— Work to be completed —
Take the data below and filter it for lines containing the word "named"; show each line found.
━━━ Provided material ━━━
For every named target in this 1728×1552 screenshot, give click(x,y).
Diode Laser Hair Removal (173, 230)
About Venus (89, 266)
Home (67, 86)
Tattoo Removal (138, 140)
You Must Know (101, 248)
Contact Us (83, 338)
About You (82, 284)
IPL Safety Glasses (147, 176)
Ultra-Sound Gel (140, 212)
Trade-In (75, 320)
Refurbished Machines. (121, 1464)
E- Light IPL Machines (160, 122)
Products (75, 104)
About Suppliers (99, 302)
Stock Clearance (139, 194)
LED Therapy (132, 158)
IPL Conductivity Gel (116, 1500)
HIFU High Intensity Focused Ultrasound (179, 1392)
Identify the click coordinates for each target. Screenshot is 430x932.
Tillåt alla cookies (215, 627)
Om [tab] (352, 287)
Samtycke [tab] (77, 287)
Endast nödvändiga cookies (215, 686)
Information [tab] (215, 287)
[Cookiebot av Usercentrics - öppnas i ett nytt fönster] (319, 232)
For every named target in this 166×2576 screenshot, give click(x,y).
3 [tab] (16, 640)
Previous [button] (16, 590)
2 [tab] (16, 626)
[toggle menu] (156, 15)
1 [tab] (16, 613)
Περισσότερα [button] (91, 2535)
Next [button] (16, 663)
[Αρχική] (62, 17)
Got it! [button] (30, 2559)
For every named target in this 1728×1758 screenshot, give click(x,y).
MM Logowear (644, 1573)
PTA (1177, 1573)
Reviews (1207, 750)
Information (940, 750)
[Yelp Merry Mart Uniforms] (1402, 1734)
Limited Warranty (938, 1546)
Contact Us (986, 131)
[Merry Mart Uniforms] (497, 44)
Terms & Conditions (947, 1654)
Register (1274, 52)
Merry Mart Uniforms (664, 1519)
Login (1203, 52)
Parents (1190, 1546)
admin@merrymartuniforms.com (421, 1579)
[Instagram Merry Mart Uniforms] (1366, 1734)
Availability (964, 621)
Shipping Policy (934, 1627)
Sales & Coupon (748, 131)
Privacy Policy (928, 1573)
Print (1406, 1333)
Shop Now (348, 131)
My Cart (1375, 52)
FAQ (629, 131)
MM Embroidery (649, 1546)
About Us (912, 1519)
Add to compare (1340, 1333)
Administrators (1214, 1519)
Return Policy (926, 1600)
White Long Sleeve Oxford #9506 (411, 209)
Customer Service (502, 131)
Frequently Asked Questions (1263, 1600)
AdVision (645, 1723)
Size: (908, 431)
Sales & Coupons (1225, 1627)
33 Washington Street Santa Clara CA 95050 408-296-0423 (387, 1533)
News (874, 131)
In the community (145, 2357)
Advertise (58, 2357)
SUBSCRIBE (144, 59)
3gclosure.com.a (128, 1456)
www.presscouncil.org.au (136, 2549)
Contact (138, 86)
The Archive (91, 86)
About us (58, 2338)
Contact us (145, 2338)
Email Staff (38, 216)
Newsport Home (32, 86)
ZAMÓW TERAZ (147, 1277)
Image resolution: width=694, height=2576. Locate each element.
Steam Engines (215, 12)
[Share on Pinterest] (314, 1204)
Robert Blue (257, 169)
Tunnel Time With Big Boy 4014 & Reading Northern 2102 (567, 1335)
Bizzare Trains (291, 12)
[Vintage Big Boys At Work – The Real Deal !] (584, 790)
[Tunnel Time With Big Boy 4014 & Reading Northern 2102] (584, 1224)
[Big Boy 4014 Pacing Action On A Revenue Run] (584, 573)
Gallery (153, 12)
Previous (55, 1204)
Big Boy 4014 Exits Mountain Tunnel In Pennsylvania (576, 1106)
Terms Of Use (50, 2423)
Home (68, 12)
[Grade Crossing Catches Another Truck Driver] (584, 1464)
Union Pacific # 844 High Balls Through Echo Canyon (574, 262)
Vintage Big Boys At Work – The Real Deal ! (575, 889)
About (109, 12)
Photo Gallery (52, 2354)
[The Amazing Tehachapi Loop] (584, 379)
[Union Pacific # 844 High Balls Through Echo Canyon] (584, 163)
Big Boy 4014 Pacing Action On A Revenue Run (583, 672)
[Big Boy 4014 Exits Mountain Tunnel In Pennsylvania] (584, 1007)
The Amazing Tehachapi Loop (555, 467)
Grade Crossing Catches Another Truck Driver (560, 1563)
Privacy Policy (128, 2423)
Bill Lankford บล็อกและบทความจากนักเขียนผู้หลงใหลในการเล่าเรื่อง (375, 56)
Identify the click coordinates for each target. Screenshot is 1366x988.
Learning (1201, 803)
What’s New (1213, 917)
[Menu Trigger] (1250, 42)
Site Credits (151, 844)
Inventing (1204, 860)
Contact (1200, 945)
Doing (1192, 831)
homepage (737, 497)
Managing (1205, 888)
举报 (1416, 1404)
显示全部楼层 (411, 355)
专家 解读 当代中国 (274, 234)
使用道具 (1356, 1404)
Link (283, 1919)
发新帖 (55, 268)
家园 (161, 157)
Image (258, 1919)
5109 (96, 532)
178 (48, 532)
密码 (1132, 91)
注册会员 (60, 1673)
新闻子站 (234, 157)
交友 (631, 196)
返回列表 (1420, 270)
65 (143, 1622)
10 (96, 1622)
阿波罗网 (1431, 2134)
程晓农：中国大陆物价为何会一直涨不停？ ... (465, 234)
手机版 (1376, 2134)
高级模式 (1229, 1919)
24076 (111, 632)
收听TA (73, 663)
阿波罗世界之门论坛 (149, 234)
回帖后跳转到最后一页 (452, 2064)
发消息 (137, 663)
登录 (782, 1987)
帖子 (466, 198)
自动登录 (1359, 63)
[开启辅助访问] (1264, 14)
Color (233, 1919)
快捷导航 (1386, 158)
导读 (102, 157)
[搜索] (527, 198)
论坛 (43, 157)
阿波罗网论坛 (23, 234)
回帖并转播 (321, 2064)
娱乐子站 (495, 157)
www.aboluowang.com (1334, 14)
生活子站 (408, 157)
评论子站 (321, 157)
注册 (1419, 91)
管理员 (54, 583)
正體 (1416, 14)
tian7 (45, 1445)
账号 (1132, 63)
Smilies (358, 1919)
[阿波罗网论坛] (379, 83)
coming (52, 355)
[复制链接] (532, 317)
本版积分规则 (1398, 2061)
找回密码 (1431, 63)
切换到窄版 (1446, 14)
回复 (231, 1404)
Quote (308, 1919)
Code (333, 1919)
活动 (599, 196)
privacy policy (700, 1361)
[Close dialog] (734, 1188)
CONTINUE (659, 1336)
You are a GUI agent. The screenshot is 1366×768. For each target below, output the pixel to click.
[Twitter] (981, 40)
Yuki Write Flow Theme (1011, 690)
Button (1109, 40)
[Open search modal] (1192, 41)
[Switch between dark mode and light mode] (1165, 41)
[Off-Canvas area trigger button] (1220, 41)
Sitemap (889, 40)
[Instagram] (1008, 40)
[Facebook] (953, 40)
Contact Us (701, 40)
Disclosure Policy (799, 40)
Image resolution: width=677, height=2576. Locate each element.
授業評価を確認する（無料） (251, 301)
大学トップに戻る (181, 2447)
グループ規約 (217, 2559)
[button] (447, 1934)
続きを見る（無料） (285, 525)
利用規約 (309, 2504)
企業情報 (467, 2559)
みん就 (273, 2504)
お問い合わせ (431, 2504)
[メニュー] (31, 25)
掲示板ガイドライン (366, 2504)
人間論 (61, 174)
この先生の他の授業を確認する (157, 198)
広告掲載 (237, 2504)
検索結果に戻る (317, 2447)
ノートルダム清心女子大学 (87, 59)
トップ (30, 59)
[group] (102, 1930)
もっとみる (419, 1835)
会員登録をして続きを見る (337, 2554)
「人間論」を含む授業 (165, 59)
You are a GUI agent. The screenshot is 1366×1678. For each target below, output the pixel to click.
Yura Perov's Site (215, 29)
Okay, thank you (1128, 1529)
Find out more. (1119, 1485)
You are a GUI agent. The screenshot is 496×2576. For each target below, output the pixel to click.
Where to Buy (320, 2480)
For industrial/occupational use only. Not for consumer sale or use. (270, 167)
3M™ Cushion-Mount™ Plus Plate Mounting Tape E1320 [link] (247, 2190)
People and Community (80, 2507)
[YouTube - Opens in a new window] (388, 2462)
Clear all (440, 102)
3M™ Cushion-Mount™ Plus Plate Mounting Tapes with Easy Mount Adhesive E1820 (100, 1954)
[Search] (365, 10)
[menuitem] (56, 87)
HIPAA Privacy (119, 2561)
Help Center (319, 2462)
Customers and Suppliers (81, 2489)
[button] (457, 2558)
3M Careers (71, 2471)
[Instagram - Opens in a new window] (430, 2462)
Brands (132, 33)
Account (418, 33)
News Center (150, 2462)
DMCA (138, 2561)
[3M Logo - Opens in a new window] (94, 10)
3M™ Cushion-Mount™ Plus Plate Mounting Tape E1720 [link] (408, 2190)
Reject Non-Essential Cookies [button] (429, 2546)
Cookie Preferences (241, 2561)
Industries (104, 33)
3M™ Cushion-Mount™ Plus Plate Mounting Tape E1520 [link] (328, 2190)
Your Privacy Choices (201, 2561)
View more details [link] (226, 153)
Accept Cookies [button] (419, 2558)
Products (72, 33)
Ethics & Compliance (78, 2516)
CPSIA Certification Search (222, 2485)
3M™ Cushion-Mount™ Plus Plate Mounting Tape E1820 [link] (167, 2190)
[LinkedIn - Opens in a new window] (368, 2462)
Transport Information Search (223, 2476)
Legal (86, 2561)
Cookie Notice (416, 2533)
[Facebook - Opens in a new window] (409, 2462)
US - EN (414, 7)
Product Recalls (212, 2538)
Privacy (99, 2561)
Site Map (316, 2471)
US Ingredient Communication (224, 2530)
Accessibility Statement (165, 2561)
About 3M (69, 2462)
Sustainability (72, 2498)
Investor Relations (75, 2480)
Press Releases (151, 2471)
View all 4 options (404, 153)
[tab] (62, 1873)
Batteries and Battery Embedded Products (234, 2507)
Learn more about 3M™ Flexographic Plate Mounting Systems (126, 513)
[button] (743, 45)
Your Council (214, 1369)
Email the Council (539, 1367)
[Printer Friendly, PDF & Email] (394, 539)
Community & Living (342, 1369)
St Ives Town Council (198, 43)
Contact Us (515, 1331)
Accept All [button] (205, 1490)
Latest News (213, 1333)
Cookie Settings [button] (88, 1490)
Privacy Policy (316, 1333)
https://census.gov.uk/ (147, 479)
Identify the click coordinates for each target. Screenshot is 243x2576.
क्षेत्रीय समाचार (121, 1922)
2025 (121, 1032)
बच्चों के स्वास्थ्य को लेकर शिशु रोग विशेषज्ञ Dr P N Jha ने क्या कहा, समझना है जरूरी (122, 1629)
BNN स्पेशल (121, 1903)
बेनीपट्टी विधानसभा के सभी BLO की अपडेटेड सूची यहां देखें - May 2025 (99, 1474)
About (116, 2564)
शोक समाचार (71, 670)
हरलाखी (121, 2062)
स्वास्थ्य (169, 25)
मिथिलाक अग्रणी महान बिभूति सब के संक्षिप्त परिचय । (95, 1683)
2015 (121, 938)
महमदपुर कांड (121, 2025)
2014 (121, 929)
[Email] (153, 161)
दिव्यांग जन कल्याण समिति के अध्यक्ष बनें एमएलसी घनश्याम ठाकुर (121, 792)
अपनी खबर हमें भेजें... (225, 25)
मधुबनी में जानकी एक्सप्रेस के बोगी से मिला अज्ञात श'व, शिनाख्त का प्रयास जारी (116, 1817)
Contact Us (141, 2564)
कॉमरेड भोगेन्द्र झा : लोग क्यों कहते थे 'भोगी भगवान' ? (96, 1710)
━━━
— Response area —
For every named target in this 1728×1552 screenshot, give click(x,y).
For every named target in this 166×2576 screenshot, give click(x,y).
For every named target in this 1728×1758 screenshot, give click(x,y).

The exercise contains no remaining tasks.